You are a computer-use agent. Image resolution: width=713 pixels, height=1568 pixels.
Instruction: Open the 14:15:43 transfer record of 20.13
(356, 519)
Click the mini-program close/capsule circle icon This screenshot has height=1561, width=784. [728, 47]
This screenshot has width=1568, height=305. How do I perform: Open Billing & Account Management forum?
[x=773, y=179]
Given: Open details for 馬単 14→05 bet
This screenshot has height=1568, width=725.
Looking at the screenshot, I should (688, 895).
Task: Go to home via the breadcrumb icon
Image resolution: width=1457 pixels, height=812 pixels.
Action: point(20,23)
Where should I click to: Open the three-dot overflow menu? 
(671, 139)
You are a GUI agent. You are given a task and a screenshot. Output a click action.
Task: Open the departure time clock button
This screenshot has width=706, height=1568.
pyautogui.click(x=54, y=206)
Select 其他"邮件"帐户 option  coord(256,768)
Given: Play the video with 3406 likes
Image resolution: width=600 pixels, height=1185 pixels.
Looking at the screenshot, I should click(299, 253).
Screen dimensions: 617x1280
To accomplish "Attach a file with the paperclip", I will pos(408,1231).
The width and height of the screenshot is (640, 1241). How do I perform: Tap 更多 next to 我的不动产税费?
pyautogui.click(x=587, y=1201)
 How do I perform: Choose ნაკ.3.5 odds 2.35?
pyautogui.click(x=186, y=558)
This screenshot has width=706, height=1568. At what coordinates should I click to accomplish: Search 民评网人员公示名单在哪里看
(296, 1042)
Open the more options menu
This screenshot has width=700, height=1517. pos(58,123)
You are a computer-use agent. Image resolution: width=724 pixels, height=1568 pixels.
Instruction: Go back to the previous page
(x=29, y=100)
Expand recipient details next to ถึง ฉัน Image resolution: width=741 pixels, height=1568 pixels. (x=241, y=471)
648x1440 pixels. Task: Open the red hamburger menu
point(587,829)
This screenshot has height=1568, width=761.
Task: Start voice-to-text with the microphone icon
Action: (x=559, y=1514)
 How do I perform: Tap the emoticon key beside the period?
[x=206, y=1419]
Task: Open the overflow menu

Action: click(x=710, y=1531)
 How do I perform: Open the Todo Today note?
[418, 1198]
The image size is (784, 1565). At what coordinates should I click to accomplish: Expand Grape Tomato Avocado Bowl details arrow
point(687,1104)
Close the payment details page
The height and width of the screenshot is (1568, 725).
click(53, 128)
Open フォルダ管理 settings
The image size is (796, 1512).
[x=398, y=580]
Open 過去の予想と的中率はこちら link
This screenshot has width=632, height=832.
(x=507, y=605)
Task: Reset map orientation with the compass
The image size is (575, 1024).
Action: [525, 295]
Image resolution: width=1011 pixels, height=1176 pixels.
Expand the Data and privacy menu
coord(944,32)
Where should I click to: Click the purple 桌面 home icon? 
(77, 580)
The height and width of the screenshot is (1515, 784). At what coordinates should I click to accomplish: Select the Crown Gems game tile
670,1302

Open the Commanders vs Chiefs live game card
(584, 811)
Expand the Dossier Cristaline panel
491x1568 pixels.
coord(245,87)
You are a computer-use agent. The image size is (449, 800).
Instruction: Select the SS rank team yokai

= = = = = = =

* _Work required_
Can you rewrite only the lines starting with the one containing "The height and width of the screenshot is (1515, 784)." and continuing through the last line, requests included, with every coordinate in the answers multiplied by 1.9 and rounded to a whole number, halves rounding up?

* _Task answer_
The height and width of the screenshot is (1515, 784). At what coordinates should I click to accomplish: Select the Crown Gems game tile
1273,2474

Open the Commanders vs Chiefs live game card
(1110, 1541)
Expand the Dossier Cristaline panel
491x1568 pixels.
coord(466,165)
You are a computer-use agent. The image size is (449, 800).
Instruction: Select the SS rank team yokai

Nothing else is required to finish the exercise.